In a randomised controlled trial, patients assigned to the IRRI lost weight significantly faster than their counterparts who received usual care, even if they were regularly taking medications with a known potential for weight gain.
The IRRI was developed by Ellen Frank (University of Pittsburgh, Pennsylvania) and colleagues based on the view that modifiable health risks adversely affect mood and functioning.
It comprised psychiatric treatment and assessment; medical monitoring by a nurse; and a “healthy lifestyle” programme from a lifestyle coach that encompassed bipolar disorder psychoeducation, healthy sleep/wake and social rhythm practices, weight loss and smoking cessation.

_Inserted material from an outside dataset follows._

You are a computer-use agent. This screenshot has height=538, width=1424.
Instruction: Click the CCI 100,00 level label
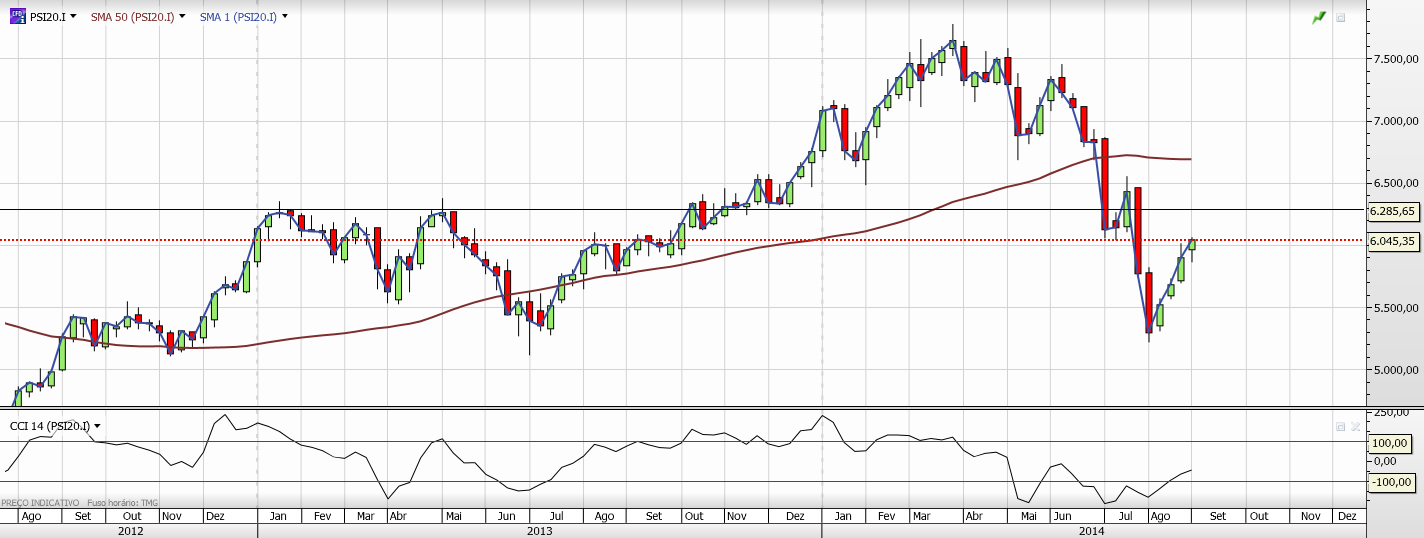[x=1390, y=443]
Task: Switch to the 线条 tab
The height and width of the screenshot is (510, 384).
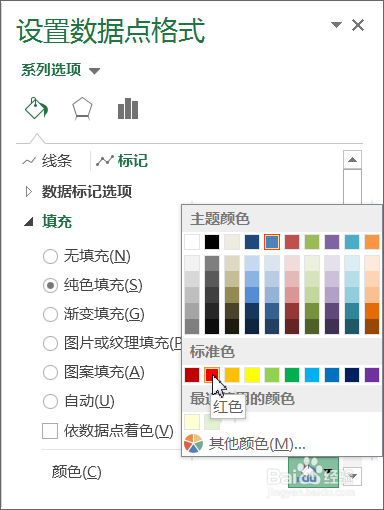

To evaluate the intervention, Frank’s team randomly allocated 122 outpatients with bipolar I disorder and a BMI of 25 kg/m2 or above to participate in the IRRI or receive usual psychiatric care. The intervention was delivered over a 6-month period and participants were followed up for a further 18 months.
The primary endpoint was change in BMI between baseline and 24 months. Participants in the IRRI group reduced their BMI significantly faster than those who received usual care, with an estimated effect size of –0.51.
The absolute change in BMI by the end of 6 months’ treatment was –2.3%, on average, in the IRRI group versus –0.2%, on average, with usual care. This difference was highly significant.
Frank et al also undertook a moderator analysis to identify and characterise individuals who might be particularly responsive, or nonresponsive, to the IRRI. They found that three variables – higher C-reactive protein, higher total cholesterol and lower instability of total sleep time (TST) – together predicted a faster decrease in BMI with IRRI treatment.
The first two variables are easily obtained in clinical practice, note the authors. The third was measured via actigraphy in the study but could also be elicited through simple inquiry as to how much a patient’s total sleep time varies from night to night.
“Alternatively, clinicians could ask patients to keep a simple sleep diary”, they remark. “Among participants in the present study, instability in TST as recorded in a sleep diary was a highly significant predictor of instability in TST as recorded by actigraphy.”
Writing in Bipolar Disorders, the authors conclude: “[O]ur results do provide a modest level of optimism regarding the possibility of improving the health status of individuals with bipolar disorder.”